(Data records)
= = = =

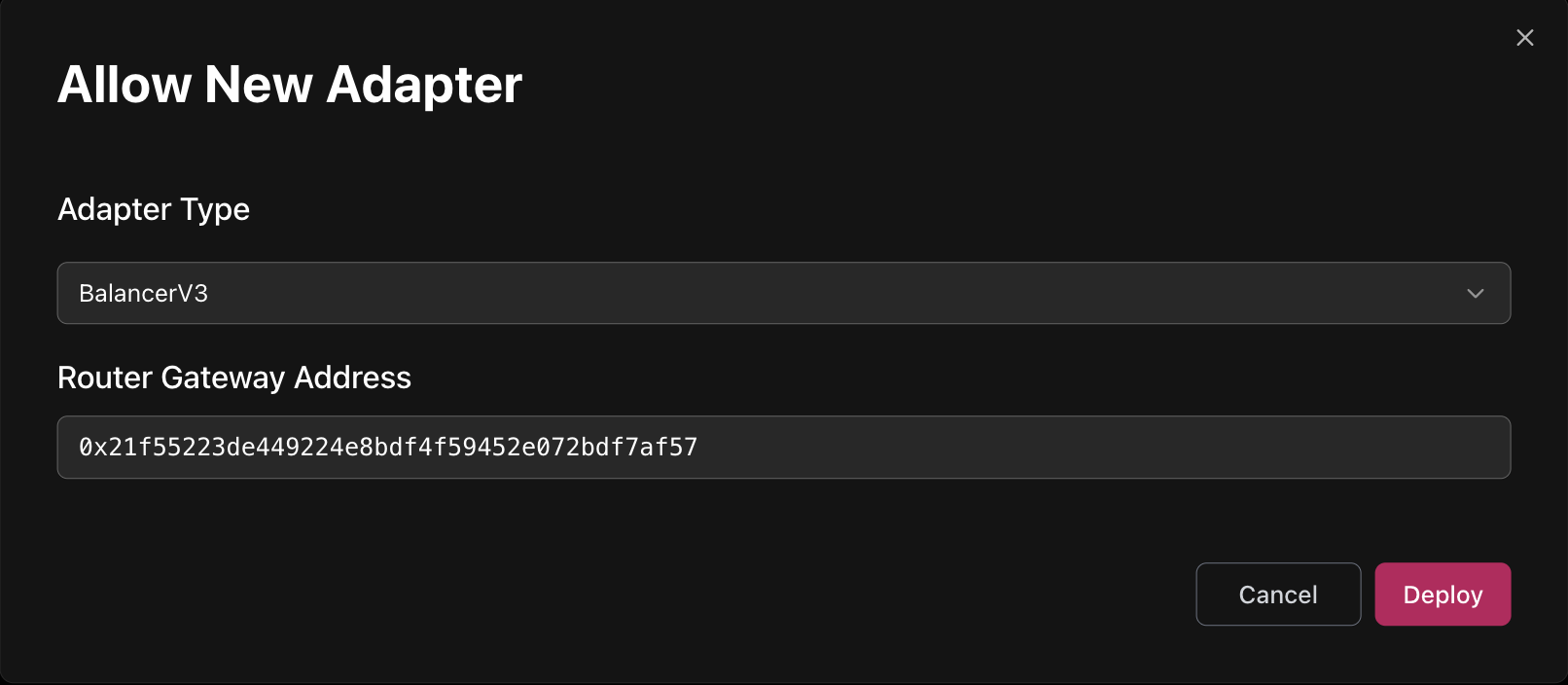1568x685 pixels.
Task: Close the Allow New Adapter dialog
Action: (1524, 38)
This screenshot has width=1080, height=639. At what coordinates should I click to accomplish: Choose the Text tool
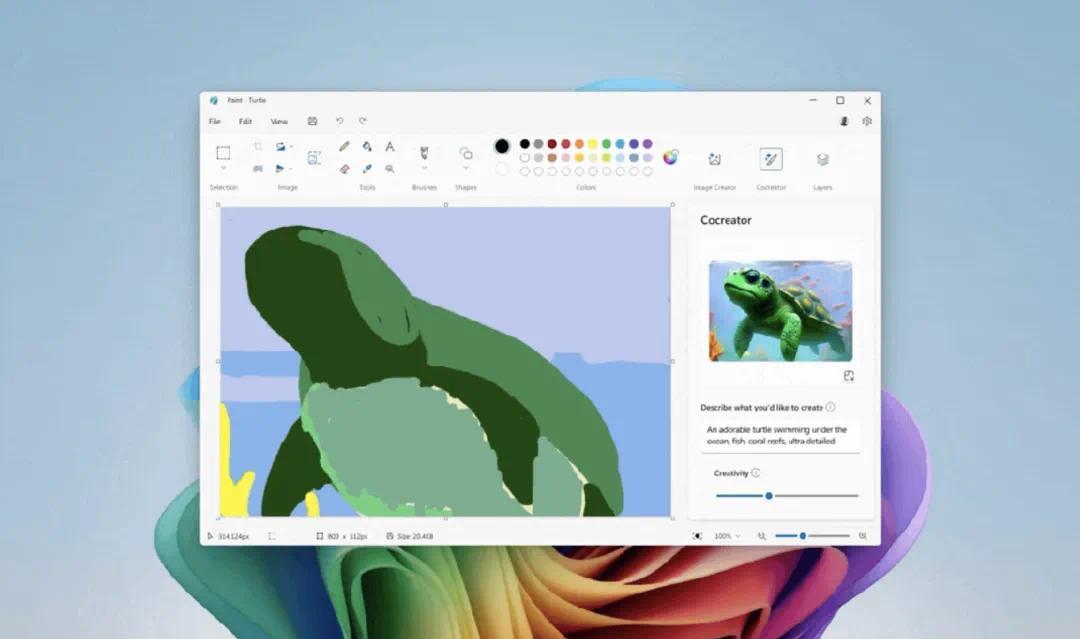[390, 147]
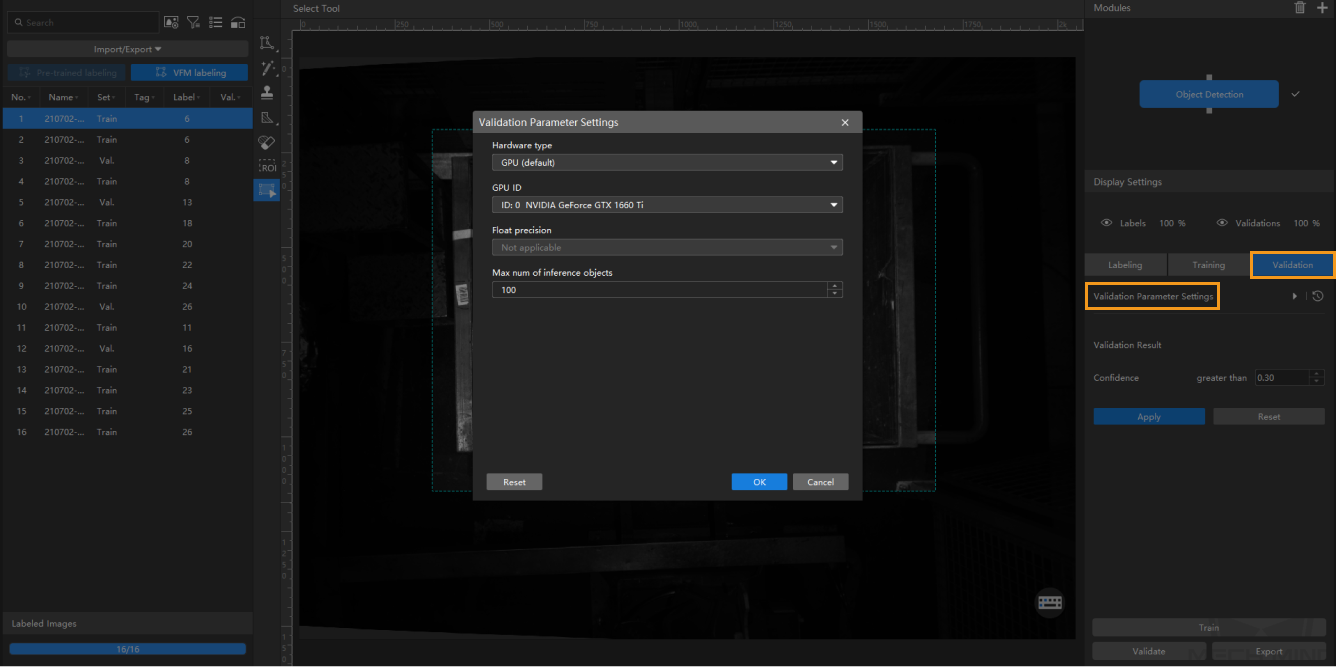Select the ROI tool
The height and width of the screenshot is (667, 1336).
(267, 167)
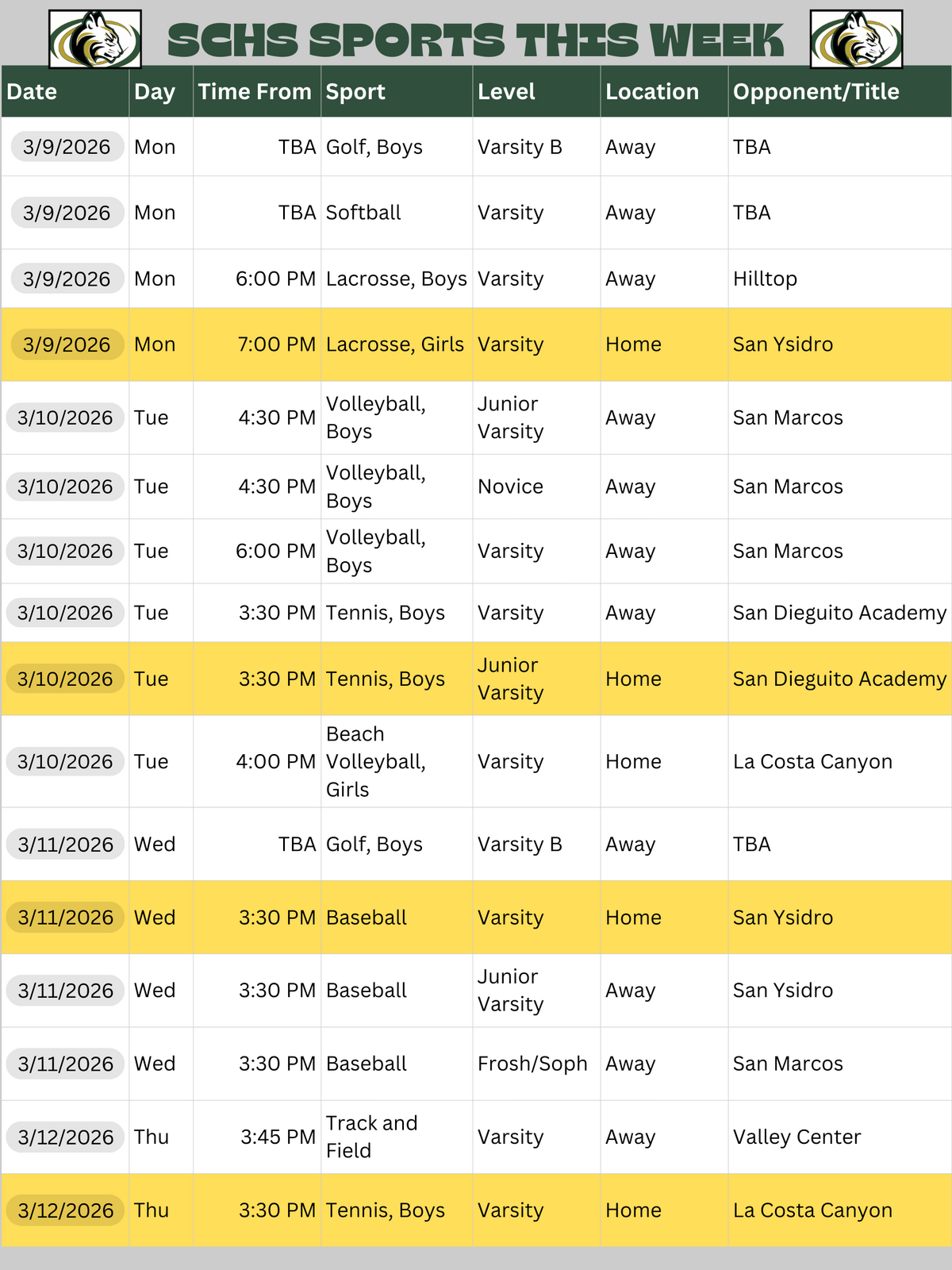This screenshot has height=1270, width=952.
Task: Select the Sport column header
Action: (x=355, y=92)
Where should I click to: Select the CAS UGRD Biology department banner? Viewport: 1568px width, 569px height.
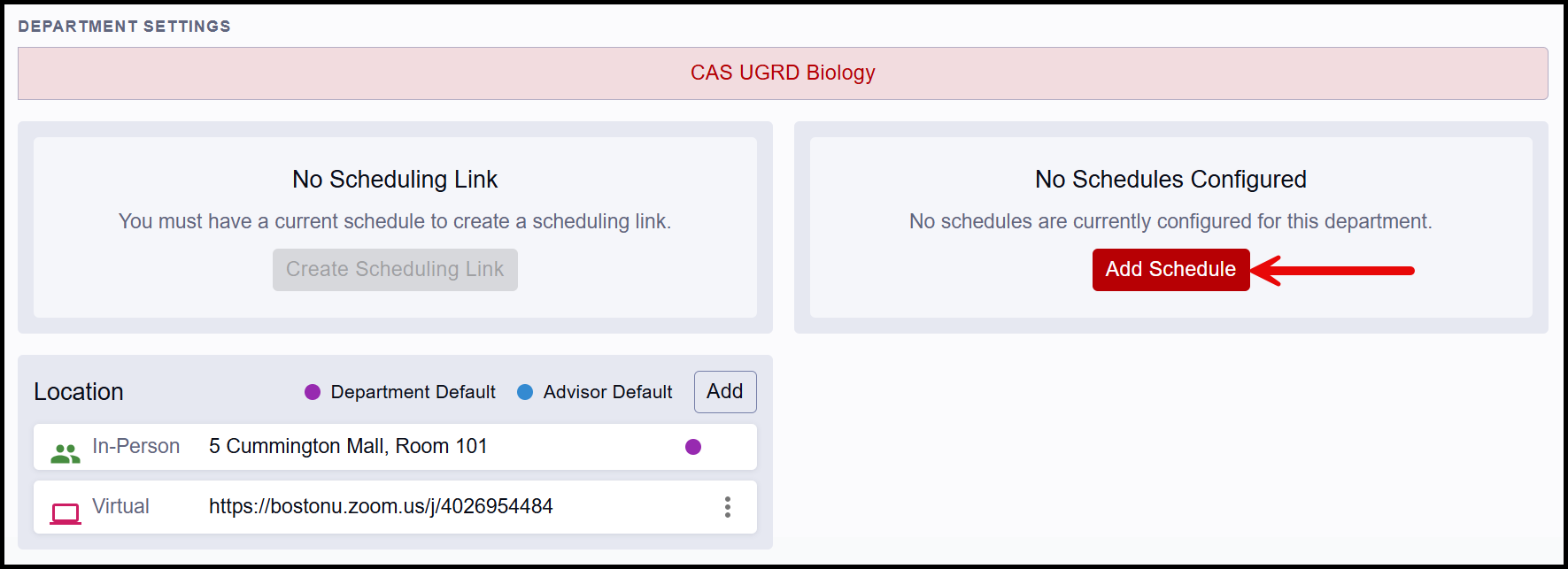[x=783, y=73]
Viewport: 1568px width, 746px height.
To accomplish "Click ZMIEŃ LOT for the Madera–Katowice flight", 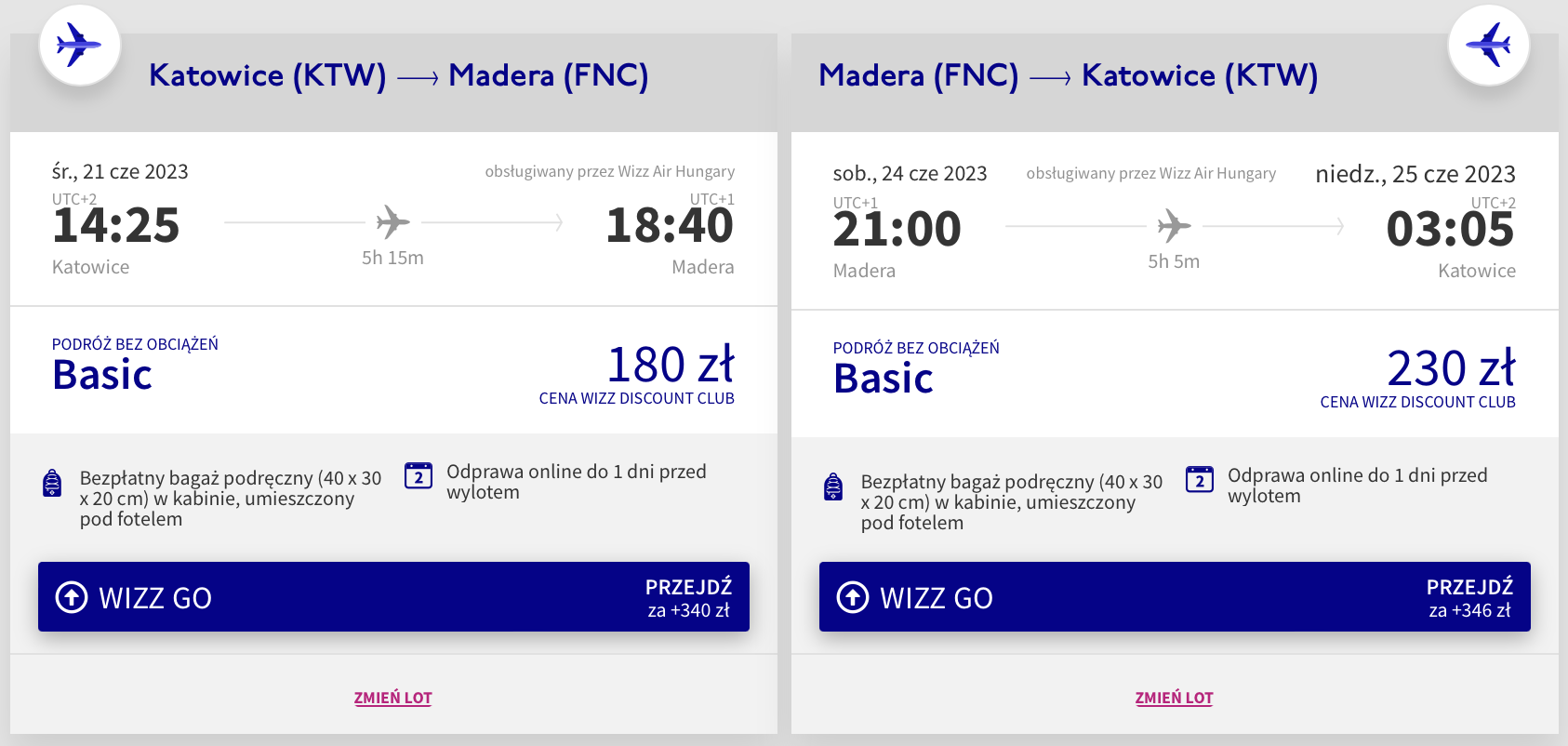I will coord(1174,698).
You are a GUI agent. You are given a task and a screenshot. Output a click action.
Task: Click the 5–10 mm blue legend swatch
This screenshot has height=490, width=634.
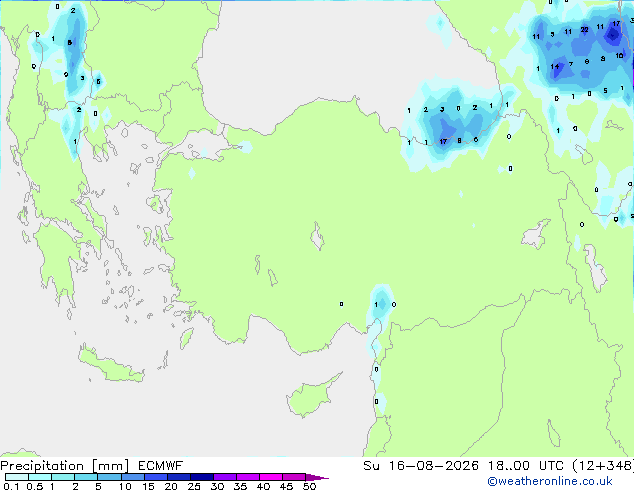[109, 477]
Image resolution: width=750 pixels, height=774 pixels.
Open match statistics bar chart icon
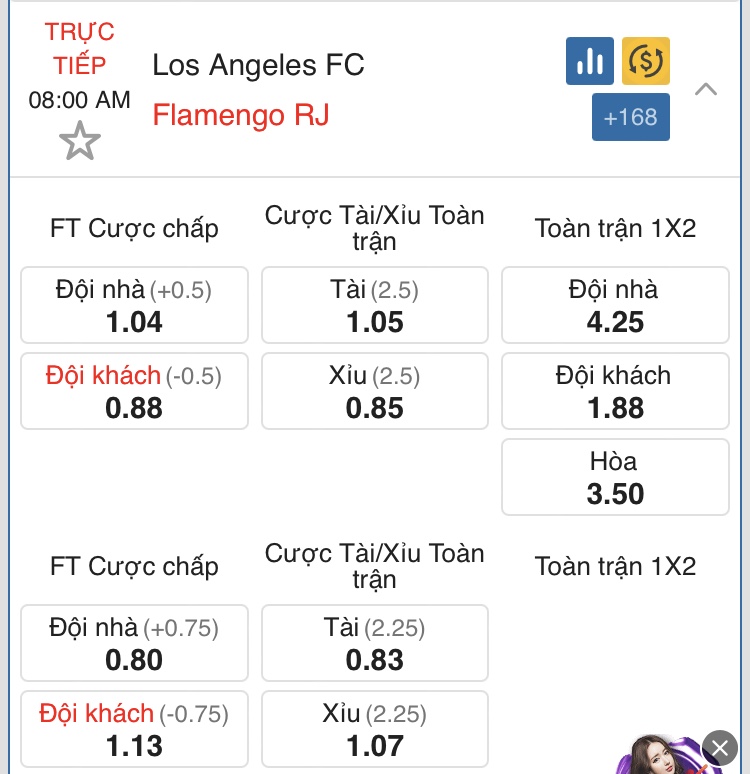point(590,61)
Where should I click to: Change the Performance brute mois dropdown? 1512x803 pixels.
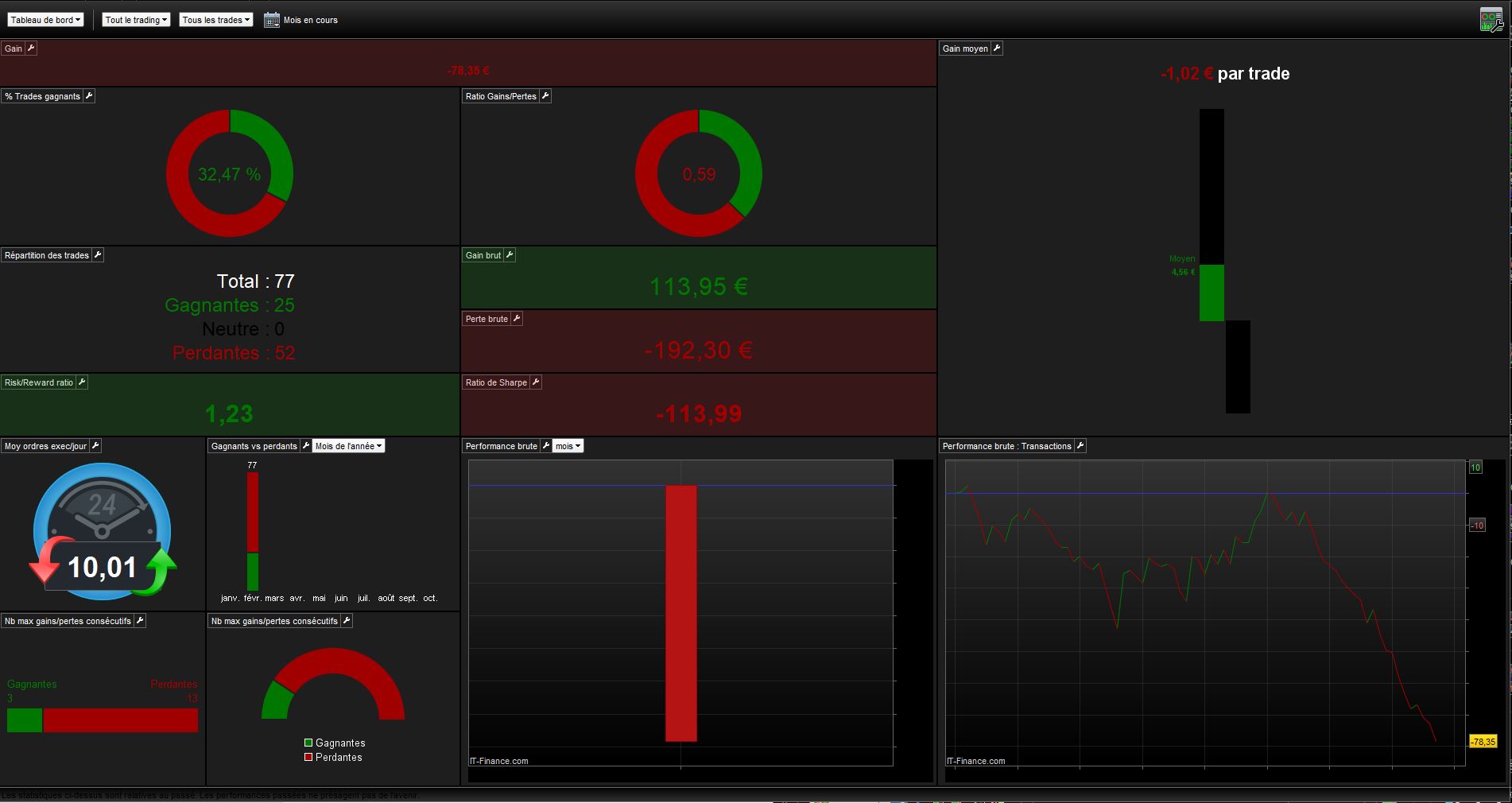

= = = =

» **Your task**
Quote exactly, and nothing besides, the lines from the one with "This screenshot has height=490, width=634." through the end of the records above; include both ends and omit the pictures.

» **Written reply**
This screenshot has height=490, width=634.
[109, 477]
Image resolution: width=750 pixels, height=774 pixels.
Open match statistics bar chart icon
point(590,61)
Where should I click to: Change the Performance brute mois dropdown? 1512x803 pixels.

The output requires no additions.